JOHN CARPENTER: Lost Themes

Sieht man von Bernard Herrmanns – ein Filmkomponist, den John Carpenter in einem Interview einmal als wichtige Inspiration angab – atonalen Violinen für die Duschszene in Psycho ab, so ist die Halloweentitelmelodie im 5/4-Takt vielleicht das bekannteste Stück Musik, das je einen Horrofilm untermalte. Nur wenige Töne genügen, um vor dem geistigen Auge des Zuhörers die Captain Kirk nachempfundene Maske, unter der Michael Myers sein Gesicht verbirgt, erscheinen zu lassen. Ursprünglich mag die Tatsasche, dass der Regisseur seine eigenen Filme scorte, finanziellen Gründen geschuldet gewesen sein („I usually score my films because I’m the fastest and the cheapest.“, bemerkte er einmal lapidar). Dabei lag Carpenters Stärke oftmals in der Reduktion: Gerade die minimalistischen elektronischen Scores, die er für seine so genannten „Belagerungsfilme“ (Steve Smith) Assault on Precinct 13, Halloween, The Fog , The Thing (zwar mit einem Soundtrack von Ennio Morricone, auf dem klingt dieser aber, als wolle er Carpenter imitieren) -man könnte auch noch den etwas später entstandenen Prince of Darkness  hinzufügen -zeigen, wie man mit geringen Mitteln und den Variationen eines Titelthemas unglaublich effektiv sein kann. Wenn Carpenter sagt, dass Rock ‘n’ Roll ein Teil seiner musikalischen Sprache sei, die von Riffs geprägt sei, dann spiegelt sich das z.B. in seiner Zusammenarbeit mit Dave Davies von den Kinks für das Remake von Village of the Damned und die metafiktionale Lovecrafthommage In the Mouth of Madness wider, der sein vielleicht letzter halbwegs guter Film war. Man decke den Mantel des Schweigens über “Marilyn Manson-Klon in Kiesgrube” (vulgo: Ghosts of Mars).

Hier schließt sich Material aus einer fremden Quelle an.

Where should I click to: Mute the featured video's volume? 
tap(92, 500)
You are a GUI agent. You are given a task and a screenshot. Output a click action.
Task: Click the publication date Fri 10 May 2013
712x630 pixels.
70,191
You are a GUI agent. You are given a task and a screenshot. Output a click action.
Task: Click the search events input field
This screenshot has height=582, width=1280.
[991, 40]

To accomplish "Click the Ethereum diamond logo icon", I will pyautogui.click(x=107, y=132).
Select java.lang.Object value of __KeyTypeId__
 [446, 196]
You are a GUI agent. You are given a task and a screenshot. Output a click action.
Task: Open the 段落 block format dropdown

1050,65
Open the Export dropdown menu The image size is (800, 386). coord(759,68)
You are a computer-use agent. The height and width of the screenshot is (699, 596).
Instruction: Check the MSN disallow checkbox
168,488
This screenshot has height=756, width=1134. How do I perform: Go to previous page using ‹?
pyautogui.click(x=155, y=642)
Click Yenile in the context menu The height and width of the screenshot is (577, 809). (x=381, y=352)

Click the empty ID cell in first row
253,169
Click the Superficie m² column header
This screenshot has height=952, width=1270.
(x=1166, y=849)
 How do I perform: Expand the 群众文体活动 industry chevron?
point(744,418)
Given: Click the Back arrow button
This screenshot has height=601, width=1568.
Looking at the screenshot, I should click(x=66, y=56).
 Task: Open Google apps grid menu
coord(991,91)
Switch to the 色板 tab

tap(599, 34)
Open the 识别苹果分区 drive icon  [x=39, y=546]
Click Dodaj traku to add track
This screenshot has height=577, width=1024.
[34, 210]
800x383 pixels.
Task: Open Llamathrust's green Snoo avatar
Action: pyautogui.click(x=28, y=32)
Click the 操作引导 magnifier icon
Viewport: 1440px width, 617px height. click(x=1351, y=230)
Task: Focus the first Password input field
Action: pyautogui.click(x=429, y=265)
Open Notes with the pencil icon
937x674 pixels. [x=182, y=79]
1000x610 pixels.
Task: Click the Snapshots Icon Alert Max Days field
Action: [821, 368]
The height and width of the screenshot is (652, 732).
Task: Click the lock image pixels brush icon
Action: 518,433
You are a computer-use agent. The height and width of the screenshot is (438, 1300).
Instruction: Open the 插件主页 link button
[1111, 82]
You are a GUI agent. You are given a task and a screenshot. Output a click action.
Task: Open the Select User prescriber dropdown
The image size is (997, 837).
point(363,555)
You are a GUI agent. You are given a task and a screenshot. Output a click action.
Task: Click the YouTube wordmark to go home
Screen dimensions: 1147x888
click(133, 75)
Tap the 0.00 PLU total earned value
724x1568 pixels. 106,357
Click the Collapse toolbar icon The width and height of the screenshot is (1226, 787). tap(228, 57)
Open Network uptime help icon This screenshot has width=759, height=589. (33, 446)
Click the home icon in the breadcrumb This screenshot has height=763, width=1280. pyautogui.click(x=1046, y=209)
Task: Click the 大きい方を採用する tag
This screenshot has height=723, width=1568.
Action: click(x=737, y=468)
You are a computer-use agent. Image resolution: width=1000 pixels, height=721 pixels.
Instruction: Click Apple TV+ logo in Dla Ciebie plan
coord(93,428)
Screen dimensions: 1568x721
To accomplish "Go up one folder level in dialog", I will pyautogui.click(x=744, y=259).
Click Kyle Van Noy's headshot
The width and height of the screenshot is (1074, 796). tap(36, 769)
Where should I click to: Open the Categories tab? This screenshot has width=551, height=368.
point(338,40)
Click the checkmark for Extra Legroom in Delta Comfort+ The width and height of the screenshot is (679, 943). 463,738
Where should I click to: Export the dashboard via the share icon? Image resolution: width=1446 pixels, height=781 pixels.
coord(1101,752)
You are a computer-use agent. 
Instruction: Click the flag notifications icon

Hatten in den letzten Jahren die famosen Death Waltz Records (die gerade offenbar eine Umstrukturierung durchmachen) einige von Carpenters Soundtracks wiederveröffentlicht, so enthält das Album „Lost Themes“ keine alten, unveröffentlichten oder nicht verwendeten Stücke, sondern vielmehr welche, die eigens für das Album komponiert wurden;  Musik, die also nicht (mehr) (als „secondary narrative“) zur Untermalung von Bildern dient, sondern vielmehr Bilder im Kopf der Zuhörenden erzeugen soll. Carpenter schreibt, dass er somit völlig ohne Druck habe arbeiten können, es sei um „Spaß“ gegangen und außerdem hätten ihn die neuen digitalen Möglichkeiten gereizt:  „The plan was to make my music more complete and fuller, because we had unlimited tracks. I wasn’t dealing with just analogue anymore. It’s a brand new world.“

Mit einer Titelgebug, die an Lustmord erinnert, lässt Carpenter tatsächlich Bilder entstehen, denn fast unwillkürlich kommen Assoziationen auf:. Der treibende Opener „Vortex“ ist klar in den 80ern situiert, Snake Plissken scheint auf seinen Auftritt zu warten. „Mystery“ beginnt unheimlich-bedrohlich, man glaubt, man säße in einem Leuchtturn in Bodega Bay (fest), „Night“ versetzt einen in eine belagerte Polizeistation. „Domain“ beginnt mit unheimlichen Klavierpassagen, um dann aber ein paar wirklich garstige Gitarrenriffs einzusetzen, die so cheesy klingen, dass jedwede Atmosphäre zerstört wird und man eher den Eindruck hat, hier habe Carpenter die Themenmusik für eine Sitcom schreiben wollen. Stärker ist da das von melancholischen Klavierfiguren geprägte “Purgatory”, bei dem es klingt, als sei ein echtes Schlagzeug zum Einsatz gekommen. Das Album hat also durchaus Retrocharakter, die Stücke sind aber bis auf wenige Ausnahmen stark genug, um ohne Bilder zu funktionieren, auch wenn ich glaube, dass das Album zwar weniger “voller” geklungen hätte, wenn man auf die Gitarren verzichtet hätte, für die sich sein Sohn Cody und Daniel Davies verantwortlich zeigen, dies aber insgesamt der Atmosphäre zuträglicher gewesen wäre. (M.G.)